For The Times, Robert Daniels wrote, “Even as it finds its footing, ‘Fire Island’ can be too much. There are about three false endings, and the needle drops perform more than their share of the emotional heavy lifting (even if Britney Spears’ ‘Sometimes’ never disappoints). But the heart behind the familiar rom-com choices — the parting of two flames, the last-second pursuit to save a relationship and the happy ending that follows — cannot be doubted. It’s laughter and it’s loving that Ahn’s ‘Fire Island’ gleefully contains.”
For IndieWire, Jude Dry wrote, “‘Fire Island’ marries the promise of the queer comedy boom with the artistic arrival of Asian American cinema. Gorgeously intersectional, subtly political, and a damn good time — it’s a guaranteed instant classic. … ‘Fire Island’ is ultimately a friendship love story wrapped inside a sexy matchmaking romp.”

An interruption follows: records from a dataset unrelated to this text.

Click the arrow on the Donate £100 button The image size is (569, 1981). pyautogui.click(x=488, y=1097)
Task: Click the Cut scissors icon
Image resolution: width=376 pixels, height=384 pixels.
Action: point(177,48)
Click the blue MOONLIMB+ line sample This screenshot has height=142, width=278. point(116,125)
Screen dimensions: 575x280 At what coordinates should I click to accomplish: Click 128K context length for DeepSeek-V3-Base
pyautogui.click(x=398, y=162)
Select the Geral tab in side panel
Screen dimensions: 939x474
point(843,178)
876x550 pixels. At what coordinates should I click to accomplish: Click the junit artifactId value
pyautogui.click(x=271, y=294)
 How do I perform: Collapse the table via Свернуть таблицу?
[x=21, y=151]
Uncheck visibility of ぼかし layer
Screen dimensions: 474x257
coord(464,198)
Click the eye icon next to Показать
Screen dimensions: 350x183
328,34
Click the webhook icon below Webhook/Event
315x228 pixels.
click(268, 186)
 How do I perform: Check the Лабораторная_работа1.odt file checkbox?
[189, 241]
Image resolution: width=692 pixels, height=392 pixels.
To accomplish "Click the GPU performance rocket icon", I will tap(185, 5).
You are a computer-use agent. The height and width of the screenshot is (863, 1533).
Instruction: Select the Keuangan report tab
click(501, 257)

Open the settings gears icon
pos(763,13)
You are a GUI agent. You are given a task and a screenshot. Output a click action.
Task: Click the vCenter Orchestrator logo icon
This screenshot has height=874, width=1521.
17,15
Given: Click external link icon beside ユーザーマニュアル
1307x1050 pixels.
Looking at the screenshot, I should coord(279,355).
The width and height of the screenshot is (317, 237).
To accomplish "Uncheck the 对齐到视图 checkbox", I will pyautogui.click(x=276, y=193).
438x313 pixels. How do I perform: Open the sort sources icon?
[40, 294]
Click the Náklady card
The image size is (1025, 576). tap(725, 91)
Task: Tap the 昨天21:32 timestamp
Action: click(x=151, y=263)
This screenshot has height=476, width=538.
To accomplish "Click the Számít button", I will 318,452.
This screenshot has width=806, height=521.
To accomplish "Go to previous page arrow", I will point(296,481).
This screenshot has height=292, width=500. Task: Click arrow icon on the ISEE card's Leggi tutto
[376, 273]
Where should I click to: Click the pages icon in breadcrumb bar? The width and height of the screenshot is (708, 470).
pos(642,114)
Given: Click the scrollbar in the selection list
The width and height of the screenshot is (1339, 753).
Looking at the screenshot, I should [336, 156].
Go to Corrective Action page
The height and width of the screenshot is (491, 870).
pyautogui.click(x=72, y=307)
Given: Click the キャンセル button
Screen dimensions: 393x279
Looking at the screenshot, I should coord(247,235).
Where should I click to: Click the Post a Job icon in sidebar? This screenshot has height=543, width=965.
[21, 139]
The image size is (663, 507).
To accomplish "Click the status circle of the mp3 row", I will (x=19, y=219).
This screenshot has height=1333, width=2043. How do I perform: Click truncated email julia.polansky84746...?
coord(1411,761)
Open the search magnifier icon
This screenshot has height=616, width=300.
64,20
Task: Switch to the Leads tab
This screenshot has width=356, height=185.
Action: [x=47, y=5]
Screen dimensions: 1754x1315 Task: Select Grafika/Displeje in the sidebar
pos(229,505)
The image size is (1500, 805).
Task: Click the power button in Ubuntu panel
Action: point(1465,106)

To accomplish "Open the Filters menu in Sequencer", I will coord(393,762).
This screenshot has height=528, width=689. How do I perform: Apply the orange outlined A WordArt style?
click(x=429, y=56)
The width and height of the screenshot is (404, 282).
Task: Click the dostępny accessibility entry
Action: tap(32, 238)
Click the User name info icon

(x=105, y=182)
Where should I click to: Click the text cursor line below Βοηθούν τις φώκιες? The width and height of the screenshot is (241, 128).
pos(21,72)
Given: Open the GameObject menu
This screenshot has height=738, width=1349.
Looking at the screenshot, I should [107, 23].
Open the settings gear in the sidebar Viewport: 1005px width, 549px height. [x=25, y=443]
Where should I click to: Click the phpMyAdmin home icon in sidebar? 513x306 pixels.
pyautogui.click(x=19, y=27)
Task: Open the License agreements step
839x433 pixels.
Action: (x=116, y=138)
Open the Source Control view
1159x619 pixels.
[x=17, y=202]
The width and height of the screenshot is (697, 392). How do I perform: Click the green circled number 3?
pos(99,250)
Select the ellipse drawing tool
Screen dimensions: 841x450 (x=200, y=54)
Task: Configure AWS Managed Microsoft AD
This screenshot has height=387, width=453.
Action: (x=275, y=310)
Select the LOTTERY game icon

For Vanity Fair, Richard Lawson wrote, “Given the strict and vexing hierarchies of Fire Island, Kim Booster’s choice of template is an apt one. All of Austen’s coy and prickly social maneuvering easily maps onto the particular gay ecosystem depicted in the film — interrupted, of course, by very modern bursts of sex and drugs. The greatest asset of ‘Fire Island’ is the island itself. Much of the film was shot on location in the late summer and early fall of last year, which gives the film a crucial specificity. Those of us who’ve been to the island before, for better or worse, may more potently recognize the strange significance of seeing, say, the Ice Palace looming large in a glossy, buzzed-about movie released on a streaming platform owned by Disney. But even if these places mean little or nothing to a viewer, I’d think they’ll still feel the enveloping pull of the film’s granular texture, the keen sense of place that so many movies — filmed on Atlanta sound stages or Canadian cities dressed up to look like something else — seem to lack these days.”
For Vulture, Alison Willmore wrote, “‘Fire Island’ feels hemmed in by its source material even when being loose and irreverent with it. Or maybe it’s the genre itself that’s the constraint. ... ‘Fire Island’ is, in other words, a reluctant romantic comedy that’s willing to acknowledge the genre’s shopworn pleasures while only begrudgingly indulging them itself. All of its best parts — and there are plenty — exist outside of that framing, which raises the question of why it’s there at all except as a means of wrestling with its author’s ambivalence about the conventional wisdom that a happy ending is the result of a pairing off.”